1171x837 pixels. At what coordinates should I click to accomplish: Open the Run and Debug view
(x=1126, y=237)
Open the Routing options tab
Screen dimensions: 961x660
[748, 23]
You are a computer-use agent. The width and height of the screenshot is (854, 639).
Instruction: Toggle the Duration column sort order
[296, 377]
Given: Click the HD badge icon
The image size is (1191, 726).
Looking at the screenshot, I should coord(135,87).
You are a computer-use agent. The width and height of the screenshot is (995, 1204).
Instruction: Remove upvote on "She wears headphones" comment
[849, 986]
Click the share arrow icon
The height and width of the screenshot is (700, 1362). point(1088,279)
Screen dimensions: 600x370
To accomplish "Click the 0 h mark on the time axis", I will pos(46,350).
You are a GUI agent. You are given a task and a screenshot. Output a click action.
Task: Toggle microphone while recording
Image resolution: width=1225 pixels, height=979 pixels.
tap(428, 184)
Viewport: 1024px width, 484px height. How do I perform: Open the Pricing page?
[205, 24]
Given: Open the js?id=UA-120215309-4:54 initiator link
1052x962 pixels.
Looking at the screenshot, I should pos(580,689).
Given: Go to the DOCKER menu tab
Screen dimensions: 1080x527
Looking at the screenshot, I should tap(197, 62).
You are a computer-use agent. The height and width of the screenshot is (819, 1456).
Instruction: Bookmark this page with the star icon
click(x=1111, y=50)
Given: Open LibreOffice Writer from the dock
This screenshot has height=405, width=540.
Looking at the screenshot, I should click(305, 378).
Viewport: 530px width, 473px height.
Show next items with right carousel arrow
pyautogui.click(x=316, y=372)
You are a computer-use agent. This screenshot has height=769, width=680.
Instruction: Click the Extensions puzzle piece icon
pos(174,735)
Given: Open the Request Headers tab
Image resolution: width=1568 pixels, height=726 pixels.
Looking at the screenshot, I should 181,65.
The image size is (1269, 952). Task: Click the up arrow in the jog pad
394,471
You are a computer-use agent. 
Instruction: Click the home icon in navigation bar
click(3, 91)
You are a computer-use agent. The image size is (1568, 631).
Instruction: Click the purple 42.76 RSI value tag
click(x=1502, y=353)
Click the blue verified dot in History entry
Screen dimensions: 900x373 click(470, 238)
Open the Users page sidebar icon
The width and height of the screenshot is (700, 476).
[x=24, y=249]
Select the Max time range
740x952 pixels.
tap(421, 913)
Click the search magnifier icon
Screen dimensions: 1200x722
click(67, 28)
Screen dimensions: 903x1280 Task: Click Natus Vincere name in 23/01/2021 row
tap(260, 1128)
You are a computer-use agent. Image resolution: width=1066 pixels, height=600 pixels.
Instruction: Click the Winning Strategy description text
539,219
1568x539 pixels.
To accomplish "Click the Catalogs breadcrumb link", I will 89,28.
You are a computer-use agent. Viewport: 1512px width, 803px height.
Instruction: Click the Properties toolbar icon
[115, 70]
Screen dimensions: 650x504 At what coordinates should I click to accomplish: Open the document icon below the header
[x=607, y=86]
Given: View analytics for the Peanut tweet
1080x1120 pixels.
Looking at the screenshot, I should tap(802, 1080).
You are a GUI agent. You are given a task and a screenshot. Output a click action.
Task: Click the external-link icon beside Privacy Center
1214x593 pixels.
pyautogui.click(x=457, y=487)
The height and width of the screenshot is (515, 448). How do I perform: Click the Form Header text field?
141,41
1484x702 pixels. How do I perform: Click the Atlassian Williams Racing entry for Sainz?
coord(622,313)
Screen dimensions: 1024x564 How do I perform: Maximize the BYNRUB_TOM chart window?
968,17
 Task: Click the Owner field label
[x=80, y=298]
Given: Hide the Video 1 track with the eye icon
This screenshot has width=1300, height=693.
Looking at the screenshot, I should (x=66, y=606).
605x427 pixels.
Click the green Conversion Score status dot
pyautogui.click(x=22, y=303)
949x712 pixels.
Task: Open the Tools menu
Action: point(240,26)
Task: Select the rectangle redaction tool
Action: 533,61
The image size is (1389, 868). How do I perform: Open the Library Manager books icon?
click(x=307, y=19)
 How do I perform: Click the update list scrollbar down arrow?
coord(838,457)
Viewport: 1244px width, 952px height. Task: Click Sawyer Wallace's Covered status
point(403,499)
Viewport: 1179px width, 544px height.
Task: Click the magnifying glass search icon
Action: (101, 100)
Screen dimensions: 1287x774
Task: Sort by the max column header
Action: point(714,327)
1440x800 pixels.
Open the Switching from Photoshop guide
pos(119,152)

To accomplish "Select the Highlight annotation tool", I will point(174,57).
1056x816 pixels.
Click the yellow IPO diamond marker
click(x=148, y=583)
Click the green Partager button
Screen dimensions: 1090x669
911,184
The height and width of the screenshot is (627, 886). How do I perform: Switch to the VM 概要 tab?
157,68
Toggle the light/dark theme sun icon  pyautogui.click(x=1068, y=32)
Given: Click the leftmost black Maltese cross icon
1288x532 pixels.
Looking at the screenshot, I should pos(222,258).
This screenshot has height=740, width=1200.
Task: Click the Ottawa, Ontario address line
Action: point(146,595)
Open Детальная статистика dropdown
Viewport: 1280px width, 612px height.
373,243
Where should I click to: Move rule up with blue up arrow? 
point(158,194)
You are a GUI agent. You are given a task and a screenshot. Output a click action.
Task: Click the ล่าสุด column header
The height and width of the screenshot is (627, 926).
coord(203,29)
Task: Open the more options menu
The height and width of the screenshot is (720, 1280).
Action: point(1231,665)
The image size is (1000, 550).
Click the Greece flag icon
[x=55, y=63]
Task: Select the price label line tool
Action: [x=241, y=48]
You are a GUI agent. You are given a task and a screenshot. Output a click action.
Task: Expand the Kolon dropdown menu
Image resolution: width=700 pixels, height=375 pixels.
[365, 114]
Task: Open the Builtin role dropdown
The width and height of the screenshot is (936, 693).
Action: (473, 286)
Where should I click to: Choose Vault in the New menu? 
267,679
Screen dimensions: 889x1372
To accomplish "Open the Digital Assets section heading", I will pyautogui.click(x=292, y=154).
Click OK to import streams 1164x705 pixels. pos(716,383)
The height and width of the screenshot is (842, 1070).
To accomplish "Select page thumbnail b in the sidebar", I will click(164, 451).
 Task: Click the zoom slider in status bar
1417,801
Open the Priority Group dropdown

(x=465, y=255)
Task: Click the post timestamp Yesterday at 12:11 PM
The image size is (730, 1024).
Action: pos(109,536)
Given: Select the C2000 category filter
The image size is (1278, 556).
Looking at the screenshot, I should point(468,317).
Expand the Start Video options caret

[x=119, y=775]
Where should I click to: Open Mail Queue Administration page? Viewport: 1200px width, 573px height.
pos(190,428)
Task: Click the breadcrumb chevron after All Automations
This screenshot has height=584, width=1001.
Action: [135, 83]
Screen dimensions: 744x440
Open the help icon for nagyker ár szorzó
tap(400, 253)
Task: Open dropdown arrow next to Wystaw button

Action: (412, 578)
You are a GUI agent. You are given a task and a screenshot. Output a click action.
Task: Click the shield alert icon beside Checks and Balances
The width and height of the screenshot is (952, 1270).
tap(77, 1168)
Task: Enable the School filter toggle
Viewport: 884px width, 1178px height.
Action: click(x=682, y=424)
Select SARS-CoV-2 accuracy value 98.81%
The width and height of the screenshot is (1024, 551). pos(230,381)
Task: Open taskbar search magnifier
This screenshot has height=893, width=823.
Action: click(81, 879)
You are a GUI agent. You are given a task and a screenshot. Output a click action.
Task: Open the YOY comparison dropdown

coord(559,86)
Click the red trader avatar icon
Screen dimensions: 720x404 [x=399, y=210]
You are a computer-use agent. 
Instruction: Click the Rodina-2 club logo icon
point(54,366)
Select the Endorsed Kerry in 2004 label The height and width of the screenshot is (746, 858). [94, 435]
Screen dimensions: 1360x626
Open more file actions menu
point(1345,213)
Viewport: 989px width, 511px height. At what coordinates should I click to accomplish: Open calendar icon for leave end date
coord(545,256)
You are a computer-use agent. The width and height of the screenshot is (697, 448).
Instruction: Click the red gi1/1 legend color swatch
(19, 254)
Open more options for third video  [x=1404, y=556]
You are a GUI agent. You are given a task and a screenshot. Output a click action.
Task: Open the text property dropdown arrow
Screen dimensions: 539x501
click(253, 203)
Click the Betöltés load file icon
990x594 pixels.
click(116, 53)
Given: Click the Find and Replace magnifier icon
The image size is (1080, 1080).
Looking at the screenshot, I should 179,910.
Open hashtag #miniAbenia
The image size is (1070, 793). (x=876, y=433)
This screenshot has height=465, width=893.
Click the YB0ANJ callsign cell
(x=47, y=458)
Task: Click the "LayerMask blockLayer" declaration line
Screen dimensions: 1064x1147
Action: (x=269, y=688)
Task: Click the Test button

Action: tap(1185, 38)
***
§ **Required action**
Only the lines from the one containing "Screen dimensions: 1080x527" through the one containing "Given: Open LibreOffice Writer from the dock" are to be retyped, both boundary lines included, with no other material.

§ **Answer space**
Screen dimensions: 1080x527
Looking at the screenshot, I should tap(197, 62).
You are a computer-use agent. The height and width of the screenshot is (819, 1456).
Instruction: Bookmark this page with the star icon
click(x=1111, y=50)
Given: Open LibreOffice Writer from the dock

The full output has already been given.